## The task
Wherever the word "computer" appears in a line of the data, that line should be copied.

## Stored items from a collection
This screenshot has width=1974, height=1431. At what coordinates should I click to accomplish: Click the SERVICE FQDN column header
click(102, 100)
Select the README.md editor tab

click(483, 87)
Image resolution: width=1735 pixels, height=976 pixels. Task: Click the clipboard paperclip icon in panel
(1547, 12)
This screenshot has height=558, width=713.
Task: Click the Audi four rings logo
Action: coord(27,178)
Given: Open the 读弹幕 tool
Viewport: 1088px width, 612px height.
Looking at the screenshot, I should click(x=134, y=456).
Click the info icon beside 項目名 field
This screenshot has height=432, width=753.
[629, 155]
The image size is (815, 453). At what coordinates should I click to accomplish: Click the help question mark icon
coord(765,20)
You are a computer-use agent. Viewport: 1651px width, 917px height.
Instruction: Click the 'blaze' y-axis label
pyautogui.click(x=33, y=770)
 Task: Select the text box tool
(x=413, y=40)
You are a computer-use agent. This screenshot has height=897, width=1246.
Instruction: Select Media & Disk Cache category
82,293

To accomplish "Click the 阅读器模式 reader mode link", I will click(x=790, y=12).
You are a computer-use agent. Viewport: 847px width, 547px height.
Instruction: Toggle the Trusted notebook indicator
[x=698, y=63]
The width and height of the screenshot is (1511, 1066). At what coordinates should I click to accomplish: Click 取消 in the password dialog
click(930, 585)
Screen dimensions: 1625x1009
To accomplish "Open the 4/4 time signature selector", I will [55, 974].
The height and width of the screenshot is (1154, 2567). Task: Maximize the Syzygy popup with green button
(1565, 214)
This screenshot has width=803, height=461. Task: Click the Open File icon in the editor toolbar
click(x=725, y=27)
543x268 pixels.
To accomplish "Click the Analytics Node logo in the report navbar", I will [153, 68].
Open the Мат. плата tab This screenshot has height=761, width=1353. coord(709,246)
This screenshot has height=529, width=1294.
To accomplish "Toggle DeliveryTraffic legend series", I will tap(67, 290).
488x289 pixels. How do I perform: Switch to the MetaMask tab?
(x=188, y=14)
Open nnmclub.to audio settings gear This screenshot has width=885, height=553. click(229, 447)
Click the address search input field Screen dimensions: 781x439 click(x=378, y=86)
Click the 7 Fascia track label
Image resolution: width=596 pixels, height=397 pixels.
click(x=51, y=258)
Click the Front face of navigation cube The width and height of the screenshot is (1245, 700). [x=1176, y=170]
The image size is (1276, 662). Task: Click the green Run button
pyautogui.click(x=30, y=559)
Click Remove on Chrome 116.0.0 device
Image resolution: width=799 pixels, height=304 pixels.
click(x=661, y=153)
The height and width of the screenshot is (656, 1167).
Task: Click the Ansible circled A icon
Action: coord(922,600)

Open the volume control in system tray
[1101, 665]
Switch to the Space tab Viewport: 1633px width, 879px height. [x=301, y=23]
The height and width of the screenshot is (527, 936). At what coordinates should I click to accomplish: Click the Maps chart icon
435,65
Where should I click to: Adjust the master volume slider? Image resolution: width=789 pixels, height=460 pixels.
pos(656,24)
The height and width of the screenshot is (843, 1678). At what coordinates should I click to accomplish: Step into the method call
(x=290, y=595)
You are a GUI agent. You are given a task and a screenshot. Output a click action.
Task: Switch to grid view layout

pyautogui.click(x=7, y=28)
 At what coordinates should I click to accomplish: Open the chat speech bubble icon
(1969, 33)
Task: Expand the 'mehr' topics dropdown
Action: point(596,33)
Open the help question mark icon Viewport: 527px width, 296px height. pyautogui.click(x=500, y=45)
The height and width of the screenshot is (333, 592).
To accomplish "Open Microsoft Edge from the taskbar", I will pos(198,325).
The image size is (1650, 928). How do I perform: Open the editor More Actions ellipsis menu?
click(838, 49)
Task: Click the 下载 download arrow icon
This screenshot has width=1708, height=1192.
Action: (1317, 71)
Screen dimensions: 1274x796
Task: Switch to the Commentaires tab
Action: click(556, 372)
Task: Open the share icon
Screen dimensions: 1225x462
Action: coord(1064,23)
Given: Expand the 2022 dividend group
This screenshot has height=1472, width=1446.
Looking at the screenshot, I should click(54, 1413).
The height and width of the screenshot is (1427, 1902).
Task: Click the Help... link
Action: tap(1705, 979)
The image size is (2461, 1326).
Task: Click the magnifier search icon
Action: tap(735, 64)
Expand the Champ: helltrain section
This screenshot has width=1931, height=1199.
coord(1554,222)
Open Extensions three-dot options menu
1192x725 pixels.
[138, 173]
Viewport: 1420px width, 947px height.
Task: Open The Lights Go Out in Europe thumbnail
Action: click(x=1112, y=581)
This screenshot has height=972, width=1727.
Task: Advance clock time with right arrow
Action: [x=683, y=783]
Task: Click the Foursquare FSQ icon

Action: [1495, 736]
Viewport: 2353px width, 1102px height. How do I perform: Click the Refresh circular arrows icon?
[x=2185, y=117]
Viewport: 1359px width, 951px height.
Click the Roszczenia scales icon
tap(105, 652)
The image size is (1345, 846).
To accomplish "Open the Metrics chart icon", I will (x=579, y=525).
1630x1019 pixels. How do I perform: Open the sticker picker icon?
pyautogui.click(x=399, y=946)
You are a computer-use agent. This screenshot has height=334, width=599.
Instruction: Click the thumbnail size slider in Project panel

## Response area
You are a computer-use agent. Viewport: 1651px width, 917px height.
You are a computer-use agent. This screenshot has height=897, width=1246.
You are a computer-use agent. Viewport: 847px width, 547px height.
You are a computer-use agent. This screenshot has height=334, width=599.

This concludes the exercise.